Cipla’s top target is a version of GlaxoSmithKline Plc (GSK)’s asthma treatment Advair. It plans to submit an application to the U.S. Food and Drug Administration this year for an aerosol version, Chairman Yusuf Hamied said in an interview. While the U.S. patent on the drug expired in 2010, Glaxo still has protections on the inhalers used to deliver it, and the U.S. is making generic drug makers prove that their devices are as good.
“Generic Advair -- if Cipla gets it through -- it will change the face of Cipla,” Hamied said, without specifying when he expects to start selling his
version in the U.S. or if his company could be the first to do so.
Hamied’s goal is to make Cipla a significant player in the U.S. by 2020, with 20 percent of sales coming from there, compared with about 9 percent now. In the HIV market, he plans to bring cheaper copies of top-selling Gilead Sciences Inc. (GILD) medicines to the U.S. Mumbai-based Cipla had global sales of about $1.6 billion last fiscal year.
Cipla gained as much as 3.5 percent in Mumbai trading today.
Top Product
Advair was the world’s fourth best-selling medicine last year and Glaxo’s top product, bringing in a total $8.25 billion in 2013 from powdered and aerosol versions. As it makes cheaper copies of the Glaxo drugs, Cipla faces competitors such as Mylan Inc. (MYL)Mylan, based in Canonsburg, Pennsylvania, aims to file an application for generic Advair to the FDA in the third quarter of 2015 and start selling it in the U.S. market in 2016, President Rajiv Malik said on an Aug. 7 call with analysts. Malik said the company will be the first to market in the U.S.
The FDA last year revised guidelines on the asthma medicine, saying long, expensive human tests aren’t required to show copies of the drug work the same. Glaxo’s brand-name version is projected to have sales of 3.53 billion pounds ($5.9 billion) in 2016, data compiled by Bloomberg show, as competing products gain traction and as Glaxo introduces other treatments.
“We are confident of maintaining our leadership position in this field well into the next decade,” said Glaxo in an e-mailed response to questions. New respiratory products such as Breo, Anoro and Incruse, and products still in the pipeline will generate new sales growth, Glaxo said.
Cipla has developed expertise in the aerosol version of Advair, Hamied said.

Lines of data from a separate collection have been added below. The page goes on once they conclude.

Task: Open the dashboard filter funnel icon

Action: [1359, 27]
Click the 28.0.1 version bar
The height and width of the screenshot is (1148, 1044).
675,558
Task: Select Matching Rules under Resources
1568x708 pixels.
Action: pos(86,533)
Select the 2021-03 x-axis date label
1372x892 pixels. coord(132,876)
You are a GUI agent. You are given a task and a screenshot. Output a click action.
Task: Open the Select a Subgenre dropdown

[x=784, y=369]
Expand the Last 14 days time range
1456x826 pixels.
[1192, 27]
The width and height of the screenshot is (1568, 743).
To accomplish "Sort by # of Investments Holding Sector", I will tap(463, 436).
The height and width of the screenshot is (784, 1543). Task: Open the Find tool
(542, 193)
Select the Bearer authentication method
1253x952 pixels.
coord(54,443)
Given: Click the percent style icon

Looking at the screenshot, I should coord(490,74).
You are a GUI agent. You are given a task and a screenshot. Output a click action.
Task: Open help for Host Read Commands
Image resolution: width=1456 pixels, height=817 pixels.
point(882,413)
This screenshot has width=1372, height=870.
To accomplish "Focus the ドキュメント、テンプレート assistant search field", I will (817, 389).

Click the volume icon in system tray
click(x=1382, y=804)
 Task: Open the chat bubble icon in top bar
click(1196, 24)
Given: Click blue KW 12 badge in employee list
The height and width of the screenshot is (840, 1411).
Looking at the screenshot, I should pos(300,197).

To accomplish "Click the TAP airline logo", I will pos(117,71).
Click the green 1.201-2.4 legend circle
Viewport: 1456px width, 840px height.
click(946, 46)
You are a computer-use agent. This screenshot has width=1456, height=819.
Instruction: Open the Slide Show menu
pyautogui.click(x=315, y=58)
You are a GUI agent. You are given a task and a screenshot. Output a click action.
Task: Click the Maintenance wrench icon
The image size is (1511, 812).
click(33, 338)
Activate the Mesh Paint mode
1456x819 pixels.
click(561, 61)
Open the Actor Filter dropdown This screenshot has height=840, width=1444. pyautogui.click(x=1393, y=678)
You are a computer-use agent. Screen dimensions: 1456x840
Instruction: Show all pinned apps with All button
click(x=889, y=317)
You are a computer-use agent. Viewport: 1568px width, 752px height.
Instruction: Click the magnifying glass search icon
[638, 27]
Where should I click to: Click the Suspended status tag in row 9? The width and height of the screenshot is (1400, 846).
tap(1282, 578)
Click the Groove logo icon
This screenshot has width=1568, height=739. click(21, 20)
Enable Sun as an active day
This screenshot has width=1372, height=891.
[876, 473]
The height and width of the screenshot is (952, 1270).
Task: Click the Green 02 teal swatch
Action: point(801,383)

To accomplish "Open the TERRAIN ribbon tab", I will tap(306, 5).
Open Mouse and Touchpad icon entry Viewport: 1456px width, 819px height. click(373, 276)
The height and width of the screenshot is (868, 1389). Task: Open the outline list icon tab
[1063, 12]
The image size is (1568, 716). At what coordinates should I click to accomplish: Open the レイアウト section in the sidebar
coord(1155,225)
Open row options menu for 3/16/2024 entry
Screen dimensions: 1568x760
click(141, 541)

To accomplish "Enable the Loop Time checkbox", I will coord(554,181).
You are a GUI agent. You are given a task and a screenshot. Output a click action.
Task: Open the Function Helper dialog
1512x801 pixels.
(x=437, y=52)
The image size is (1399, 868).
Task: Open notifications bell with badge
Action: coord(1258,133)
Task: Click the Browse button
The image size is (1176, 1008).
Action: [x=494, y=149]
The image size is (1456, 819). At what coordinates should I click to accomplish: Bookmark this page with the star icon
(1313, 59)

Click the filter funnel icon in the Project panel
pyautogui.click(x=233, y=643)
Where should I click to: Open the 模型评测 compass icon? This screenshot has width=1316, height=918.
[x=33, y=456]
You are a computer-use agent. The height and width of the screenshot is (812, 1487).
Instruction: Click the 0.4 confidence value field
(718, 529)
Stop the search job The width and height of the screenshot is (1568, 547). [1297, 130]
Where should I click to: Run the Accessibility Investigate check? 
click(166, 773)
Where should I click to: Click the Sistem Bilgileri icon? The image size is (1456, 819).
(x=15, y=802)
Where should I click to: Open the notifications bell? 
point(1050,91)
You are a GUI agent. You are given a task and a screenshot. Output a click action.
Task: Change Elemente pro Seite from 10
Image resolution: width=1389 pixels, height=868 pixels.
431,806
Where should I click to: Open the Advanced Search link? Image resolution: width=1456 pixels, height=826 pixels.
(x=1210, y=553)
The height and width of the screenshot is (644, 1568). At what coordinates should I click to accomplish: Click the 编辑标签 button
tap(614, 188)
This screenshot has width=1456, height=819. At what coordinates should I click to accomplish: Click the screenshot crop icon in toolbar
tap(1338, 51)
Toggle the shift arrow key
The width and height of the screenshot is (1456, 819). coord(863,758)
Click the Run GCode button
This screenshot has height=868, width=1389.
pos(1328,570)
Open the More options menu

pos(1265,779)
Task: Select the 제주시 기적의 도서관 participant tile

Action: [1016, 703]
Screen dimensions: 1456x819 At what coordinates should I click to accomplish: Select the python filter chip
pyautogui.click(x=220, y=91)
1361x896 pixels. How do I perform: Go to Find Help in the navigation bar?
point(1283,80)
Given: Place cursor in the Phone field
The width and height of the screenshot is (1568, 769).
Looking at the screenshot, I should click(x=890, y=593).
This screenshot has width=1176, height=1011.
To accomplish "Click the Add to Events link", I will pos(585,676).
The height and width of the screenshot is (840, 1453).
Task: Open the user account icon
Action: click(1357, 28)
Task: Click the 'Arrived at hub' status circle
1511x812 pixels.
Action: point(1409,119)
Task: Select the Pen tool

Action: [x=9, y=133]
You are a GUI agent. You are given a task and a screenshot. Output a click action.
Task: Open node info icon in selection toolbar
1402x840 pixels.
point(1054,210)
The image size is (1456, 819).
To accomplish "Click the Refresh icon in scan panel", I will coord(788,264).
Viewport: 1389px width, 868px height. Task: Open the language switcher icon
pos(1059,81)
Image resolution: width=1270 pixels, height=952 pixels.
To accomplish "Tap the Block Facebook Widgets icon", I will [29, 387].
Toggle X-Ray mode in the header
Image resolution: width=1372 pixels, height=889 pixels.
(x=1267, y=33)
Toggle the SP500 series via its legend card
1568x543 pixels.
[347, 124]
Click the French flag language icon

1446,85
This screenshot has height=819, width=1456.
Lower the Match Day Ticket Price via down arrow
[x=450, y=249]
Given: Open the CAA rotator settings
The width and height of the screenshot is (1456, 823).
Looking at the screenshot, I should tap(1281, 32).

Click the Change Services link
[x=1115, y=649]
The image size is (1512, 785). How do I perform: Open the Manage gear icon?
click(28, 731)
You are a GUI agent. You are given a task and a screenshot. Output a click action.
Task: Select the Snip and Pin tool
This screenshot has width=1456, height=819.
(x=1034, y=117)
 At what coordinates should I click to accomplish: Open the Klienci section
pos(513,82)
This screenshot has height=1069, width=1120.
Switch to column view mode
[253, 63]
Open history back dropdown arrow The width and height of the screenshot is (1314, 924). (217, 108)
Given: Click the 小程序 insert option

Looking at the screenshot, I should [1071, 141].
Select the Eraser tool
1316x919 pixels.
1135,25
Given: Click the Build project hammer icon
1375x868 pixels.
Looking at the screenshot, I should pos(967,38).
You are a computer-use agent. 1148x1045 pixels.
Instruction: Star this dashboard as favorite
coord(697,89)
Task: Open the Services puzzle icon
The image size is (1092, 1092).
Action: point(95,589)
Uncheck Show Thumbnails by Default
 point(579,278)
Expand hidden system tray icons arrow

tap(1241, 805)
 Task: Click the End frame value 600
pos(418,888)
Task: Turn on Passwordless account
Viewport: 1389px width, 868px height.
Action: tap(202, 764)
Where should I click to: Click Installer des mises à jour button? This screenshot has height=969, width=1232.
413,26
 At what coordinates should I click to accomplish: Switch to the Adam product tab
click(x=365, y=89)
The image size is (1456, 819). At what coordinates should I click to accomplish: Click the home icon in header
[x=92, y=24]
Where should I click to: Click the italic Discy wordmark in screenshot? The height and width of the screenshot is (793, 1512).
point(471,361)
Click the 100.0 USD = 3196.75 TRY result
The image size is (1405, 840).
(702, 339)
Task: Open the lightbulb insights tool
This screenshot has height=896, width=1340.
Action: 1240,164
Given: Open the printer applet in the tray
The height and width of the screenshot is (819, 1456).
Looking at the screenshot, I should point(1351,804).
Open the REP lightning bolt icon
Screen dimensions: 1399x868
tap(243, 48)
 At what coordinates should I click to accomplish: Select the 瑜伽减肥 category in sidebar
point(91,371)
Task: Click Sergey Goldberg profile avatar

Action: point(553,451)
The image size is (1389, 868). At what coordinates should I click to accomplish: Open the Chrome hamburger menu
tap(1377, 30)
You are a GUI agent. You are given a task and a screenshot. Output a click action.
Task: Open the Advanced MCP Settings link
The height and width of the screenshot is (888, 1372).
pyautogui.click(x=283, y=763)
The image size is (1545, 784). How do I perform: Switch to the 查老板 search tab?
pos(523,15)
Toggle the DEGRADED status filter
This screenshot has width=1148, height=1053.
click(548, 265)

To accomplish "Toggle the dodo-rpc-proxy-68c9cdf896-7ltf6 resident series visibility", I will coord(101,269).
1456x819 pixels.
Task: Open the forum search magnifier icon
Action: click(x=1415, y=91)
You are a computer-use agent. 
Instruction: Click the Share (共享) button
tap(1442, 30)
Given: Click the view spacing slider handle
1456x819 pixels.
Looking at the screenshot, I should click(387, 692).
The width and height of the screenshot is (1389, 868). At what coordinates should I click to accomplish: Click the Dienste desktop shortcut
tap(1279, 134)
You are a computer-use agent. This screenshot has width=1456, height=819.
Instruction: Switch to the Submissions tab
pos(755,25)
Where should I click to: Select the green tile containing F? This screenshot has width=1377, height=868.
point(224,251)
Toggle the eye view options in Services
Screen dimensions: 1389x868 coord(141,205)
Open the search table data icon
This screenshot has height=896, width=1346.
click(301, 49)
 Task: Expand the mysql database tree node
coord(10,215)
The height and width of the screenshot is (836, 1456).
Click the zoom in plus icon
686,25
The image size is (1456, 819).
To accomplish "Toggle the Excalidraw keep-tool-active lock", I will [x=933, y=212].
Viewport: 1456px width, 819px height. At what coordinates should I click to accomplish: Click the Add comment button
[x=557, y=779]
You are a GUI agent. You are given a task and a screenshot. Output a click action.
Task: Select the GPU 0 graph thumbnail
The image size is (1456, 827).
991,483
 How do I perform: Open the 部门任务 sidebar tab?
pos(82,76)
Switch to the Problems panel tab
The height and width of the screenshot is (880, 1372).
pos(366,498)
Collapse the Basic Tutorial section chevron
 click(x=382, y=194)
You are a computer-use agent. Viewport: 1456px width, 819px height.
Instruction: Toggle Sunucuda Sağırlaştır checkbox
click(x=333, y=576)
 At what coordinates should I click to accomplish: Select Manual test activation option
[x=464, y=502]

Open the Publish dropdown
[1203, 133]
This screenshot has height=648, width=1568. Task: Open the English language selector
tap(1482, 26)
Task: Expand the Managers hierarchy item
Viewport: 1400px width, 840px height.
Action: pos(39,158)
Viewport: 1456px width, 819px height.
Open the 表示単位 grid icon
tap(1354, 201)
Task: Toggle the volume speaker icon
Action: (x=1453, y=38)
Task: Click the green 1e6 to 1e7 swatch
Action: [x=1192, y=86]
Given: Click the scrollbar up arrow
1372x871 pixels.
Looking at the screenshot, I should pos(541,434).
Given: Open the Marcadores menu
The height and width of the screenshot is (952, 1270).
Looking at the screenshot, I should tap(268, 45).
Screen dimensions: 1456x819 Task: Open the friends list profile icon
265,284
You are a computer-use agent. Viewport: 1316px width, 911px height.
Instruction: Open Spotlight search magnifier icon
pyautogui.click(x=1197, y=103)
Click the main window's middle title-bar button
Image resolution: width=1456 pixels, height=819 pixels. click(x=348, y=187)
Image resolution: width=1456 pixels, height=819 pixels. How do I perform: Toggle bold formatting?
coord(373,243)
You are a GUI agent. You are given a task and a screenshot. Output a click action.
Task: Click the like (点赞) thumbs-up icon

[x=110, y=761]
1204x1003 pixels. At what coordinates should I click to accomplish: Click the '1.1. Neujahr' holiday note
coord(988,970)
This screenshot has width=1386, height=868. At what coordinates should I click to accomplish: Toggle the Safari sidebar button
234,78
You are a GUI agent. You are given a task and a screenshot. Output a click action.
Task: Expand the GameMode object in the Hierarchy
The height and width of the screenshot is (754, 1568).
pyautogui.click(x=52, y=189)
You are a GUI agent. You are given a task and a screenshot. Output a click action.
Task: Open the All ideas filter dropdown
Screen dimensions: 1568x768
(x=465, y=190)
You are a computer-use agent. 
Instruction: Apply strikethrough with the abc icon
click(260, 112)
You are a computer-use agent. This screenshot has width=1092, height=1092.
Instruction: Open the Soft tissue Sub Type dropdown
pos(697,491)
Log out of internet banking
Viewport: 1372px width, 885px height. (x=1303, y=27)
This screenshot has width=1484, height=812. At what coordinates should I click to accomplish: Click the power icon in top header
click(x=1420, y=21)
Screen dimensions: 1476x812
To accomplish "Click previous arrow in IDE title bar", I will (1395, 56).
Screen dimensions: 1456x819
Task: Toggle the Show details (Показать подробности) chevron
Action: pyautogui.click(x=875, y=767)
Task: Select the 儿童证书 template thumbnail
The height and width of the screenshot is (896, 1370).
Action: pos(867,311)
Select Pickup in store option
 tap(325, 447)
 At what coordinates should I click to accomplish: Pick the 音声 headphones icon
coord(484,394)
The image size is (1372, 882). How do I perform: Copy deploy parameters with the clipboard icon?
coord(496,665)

The spray version was developed by Glaxo to improve delivery into the lungs for people who can’t use dry powder inhalers.
European Market
Cipla has approvals for copies of the aerosol version in 10 countries in Europe, including Germany and Sweden, according to Hamied. The company has submitted an application in the U.K. and hopes to have an approval from the U.K. regulator by the end of the year, he said. Country-by-country launches in Europe will happen “well before” the end of this year, Hamied said.“Advair is the biggest opportunity in inhalation products for Indian companies, and the nearest one,” said Nimish Mehta, director of Research Delta Advisors. “This is going to be one of the major growth drivers for Cipla,” which will be first to market in Europe with substitutable generic Advair, Mehta said.
A copy of the powder version of Advair made by Sandoz -- which is not substitutable with the original Glaxo product -- is already available in Europe.
HIV Opportunity
Even without patent protection on the drug itself, Glaxo has protections on the inhalers that dispense the drug: until 2016 for the “Diskus” device that dispenses the powder version of the drug, and 2025 on the inhaler that dispenses the aerosol version. The FDA’s last guidance from September laid out the characteristics that an inhaler should have, including a similar size and shape to Diskus, suggesting some generic devices may qualify.In the U.S. HIV market, Cipla’s plan is to make more drugs available at lower prices. Gilead’s drug Atripla sells for about $24,000 a year in the U.S., while its pill Truvada goes for about $13,000, Hamied estimates. The generic copies Cipla sells in South Africa cost $98 and $72 per year respectively, and can be made available in the U.S. after patents expire between 2017 and 2021, Hamied said.
The copies already have tentative approval from the FDA through the PEPFAR, or the President’s Emergency Plan for AIDS Relief program, the U.S. government initiative that provides AIDS drugs in Africa.
Patent Fights
Responding to questions on the status of its patents, Gilead spokesman Nick Francis said the U.S. company settled infringement lawsuits against Cipla over the drugs Emtriva and Viread -- made of ingredients also used in Atripla and Truvada. The terms of the settlement weren’t disclosed, Francis said, without providing more details.Cipla is planning its first-ever manufacturing plant in the U.S. The new facility might be focused on making HIV medicines, Hamied said.
“We have the expertise, but apart from us, there are 10 other Indian companies doing the products,” he said of the HIV drugs. “So, with the tooth and nail competition, believe me, prices in the U.S. will be like the South African prices.”